AUTHOR=Wang Haining , Cheng Wei , Hu Ping , Ling Tao , Hu Chao , Chen Yongzhen , Zheng Yanan , Wang Junqi , Zhao Ting , You Qiang TITLE=Integrative analysis identifies oxidative stress biomarkers in non-alcoholic fatty liver disease via machine learning and weighted gene co-expression network analysis JOURNAL=Frontiers in Immunology VOLUME=15 YEAR=2024 URL=https://www.frontiersin.org/journals/immunology/articles/10.3389/fimmu.2024.1335112 DOI=10.3389/fimmu.2024.1335112 ISSN=1664-3224 ABSTRACT=Background

Non-alcoholic fatty liver disease (NAFLD) is the most common chronic liver disease globally, with the potential to progress to non-alcoholic steatohepatitis (NASH), cirrhosis, and even hepatocellular carcinoma. Given the absence of effective treatments to halt its progression, novel molecular approaches to the NAFLD diagnosis and treatment are of paramount importance.

Methods

Firstly, we downloaded oxidative stress-related genes from the GeneCards database and retrieved NAFLD-related datasets from the GEO database. Using the Limma R package and WGCNA, we identified differentially expressed genes closely associated with NAFLD. In our study, we identified 31 intersection genes by analyzing the intersection among oxidative stress-related genes, NAFLD-related genes, and genes closely associated with NAFLD as identified through Weighted Gene Co-expression Network Analysis (WGCNA).
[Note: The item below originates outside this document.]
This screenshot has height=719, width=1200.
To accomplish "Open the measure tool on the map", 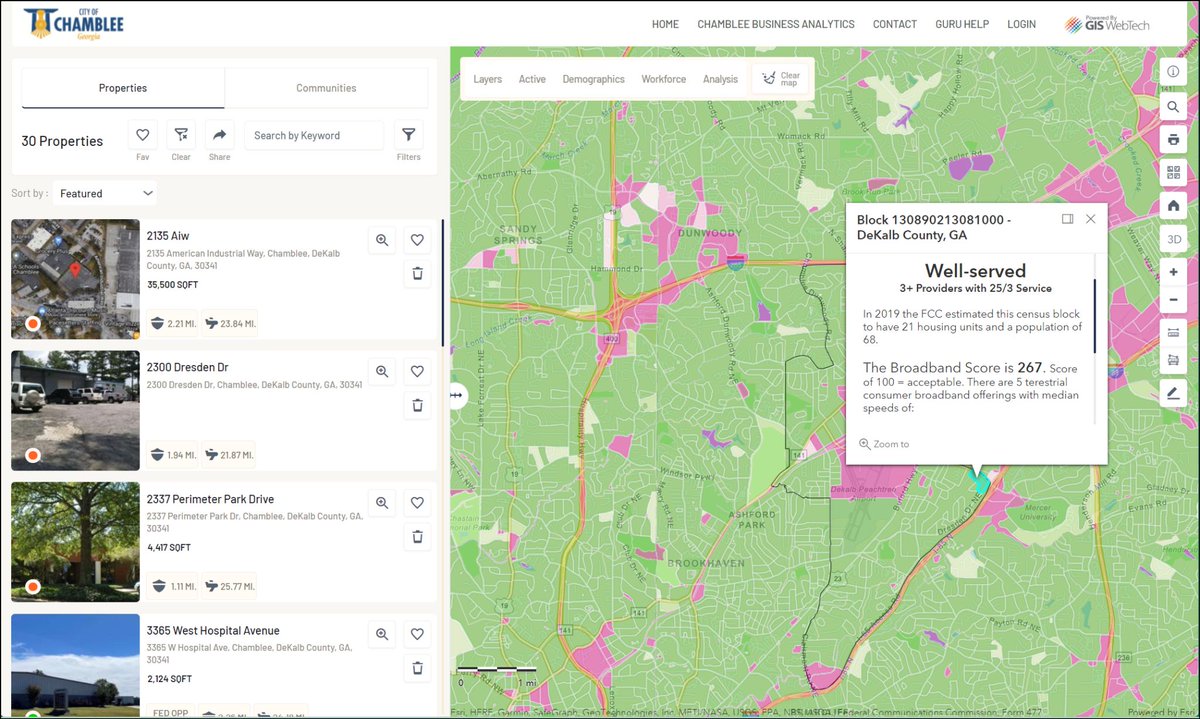I will coord(1173,331).
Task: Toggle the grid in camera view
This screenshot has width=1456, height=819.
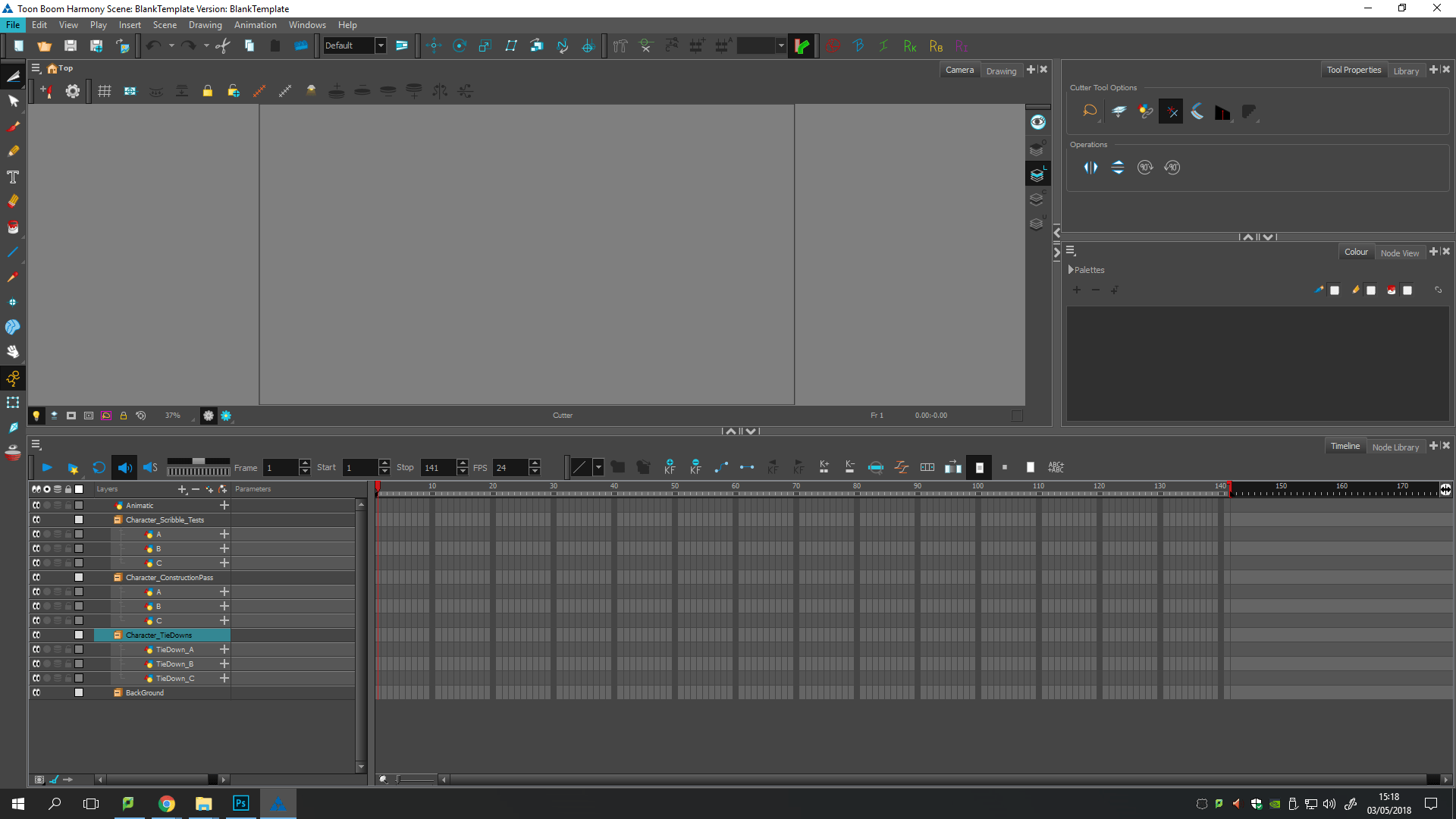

In a study of 31 intersection genes between NAFLD and Oxidative Stress (OS), we identified three hub genes using three machine learning algorithms: Least Absolute Shrinkage and Selection Operator (LASSO) regression, Support Vector Machine - Recursive Feature Elimination (SVM-RFE), and RandomForest. Subsequently, a nomogram was utilized to predict the incidence of NAFLD. The CIBERSORT algorithm was employed for immune infiltration analysis, single sample Gene Set Enrichment Analysis (ssGSEA) for functional enrichment analysis, and Protein-Protein Interaction (PPI) networks to explore the relationships between the three hub genes and other intersecting genes of NAFLD and OS. The distribution of these three hub genes across six cell clusters was determined using single-cell RNA sequencing. Finally, utilizing relevant data from the Attie Lab Diabetes Database, and liver tissues from NASH mouse model, Western Blot (WB) and Reverse Transcription Quantitative Polymerase Chain Reaction (RT-qPCR) assays were conducted, this further validated the significant roles of CDKN1B and TFAM in NAFLD.

Results

In the course of this research, we identified 31 genes with a strong association with oxidative stress in NAFLD. Subsequent machine learning analysis and external validation pinpointed two genes: CDKN1B and TFAM, as demonstrating the closest correlation to oxidative stress in NAFLD.

Conclusion

This investigation found two hub genes that hold potential as novel targets for the diagnosis and treatment of NAFLD, thereby offering innovative perspectives for its clinical management.